◆ **INSTRUCTIONS FOR THE TASK**
Set down exactly the lines in the records below that run from the line with "[随机文章] (443, 57)" to the line with "最全总结 儿童积食的各种表现症状 (413, 162)", inclusive, and nothing more.

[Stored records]
----

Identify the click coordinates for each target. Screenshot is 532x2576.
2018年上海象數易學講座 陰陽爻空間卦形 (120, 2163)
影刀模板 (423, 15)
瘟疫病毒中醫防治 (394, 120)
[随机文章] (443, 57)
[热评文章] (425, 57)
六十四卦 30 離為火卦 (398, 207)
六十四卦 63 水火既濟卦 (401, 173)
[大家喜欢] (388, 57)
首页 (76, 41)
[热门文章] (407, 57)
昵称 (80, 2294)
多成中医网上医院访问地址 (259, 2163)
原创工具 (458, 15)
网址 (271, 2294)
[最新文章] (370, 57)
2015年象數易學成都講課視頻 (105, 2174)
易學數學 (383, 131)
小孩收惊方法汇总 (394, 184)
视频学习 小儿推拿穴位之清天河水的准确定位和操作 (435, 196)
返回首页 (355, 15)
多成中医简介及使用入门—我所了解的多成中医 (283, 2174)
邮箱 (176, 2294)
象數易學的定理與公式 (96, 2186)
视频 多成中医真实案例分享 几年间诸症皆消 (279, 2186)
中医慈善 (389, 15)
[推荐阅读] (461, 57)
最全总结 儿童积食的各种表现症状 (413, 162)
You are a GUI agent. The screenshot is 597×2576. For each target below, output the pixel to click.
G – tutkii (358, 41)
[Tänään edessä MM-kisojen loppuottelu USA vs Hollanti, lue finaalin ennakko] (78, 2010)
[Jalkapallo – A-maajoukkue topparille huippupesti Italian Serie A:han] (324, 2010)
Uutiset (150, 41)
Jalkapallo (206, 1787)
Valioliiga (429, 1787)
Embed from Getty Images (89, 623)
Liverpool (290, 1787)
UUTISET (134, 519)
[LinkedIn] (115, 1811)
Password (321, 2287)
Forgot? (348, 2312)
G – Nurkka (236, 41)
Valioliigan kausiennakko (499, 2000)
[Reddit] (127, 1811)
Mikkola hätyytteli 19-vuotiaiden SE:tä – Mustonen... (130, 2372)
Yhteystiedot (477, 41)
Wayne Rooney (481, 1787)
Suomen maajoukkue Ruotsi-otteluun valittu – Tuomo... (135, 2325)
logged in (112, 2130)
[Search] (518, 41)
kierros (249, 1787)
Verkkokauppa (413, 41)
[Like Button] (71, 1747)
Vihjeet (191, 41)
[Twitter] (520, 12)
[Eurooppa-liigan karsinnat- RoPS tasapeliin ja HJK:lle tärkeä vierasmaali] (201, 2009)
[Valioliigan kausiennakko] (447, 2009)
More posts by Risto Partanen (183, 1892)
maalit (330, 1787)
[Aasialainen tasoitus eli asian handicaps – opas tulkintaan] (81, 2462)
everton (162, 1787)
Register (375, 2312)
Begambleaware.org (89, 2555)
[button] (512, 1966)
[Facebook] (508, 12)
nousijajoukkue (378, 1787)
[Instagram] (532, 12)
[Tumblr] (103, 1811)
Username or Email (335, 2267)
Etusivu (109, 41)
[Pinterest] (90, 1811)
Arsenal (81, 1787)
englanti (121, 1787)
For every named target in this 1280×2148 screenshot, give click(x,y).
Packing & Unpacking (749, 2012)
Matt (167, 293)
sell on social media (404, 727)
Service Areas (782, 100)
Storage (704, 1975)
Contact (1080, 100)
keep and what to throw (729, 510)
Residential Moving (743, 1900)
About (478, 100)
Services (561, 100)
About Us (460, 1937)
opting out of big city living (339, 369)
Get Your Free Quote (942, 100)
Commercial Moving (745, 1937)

----

◆ **RESULT OF THE EXERCISE**
[随机文章] (443, 57)
[热评文章] (425, 57)
六十四卦 30 離為火卦 (398, 207)
六十四卦 63 水火既濟卦 (401, 173)
[大家喜欢] (388, 57)
首页 (76, 41)
[热门文章] (407, 57)
昵称 (80, 2294)
多成中医网上医院访问地址 (259, 2163)
原创工具 (458, 15)
网址 (271, 2294)
[最新文章] (370, 57)
2015年象數易學成都講課視頻 (105, 2174)
易學數學 (383, 131)
小孩收惊方法汇总 (394, 184)
视频学习 小儿推拿穴位之清天河水的准确定位和操作 (435, 196)
返回首页 (355, 15)
多成中医简介及使用入门—我所了解的多成中医 (283, 2174)
邮箱 (176, 2294)
象數易學的定理與公式 (96, 2186)
视频 多成中医真实案例分享 几年间诸症皆消 (279, 2186)
中医慈善 (389, 15)
[推荐阅读] (461, 57)
最全总结 儿童积食的各种表现症状 (413, 162)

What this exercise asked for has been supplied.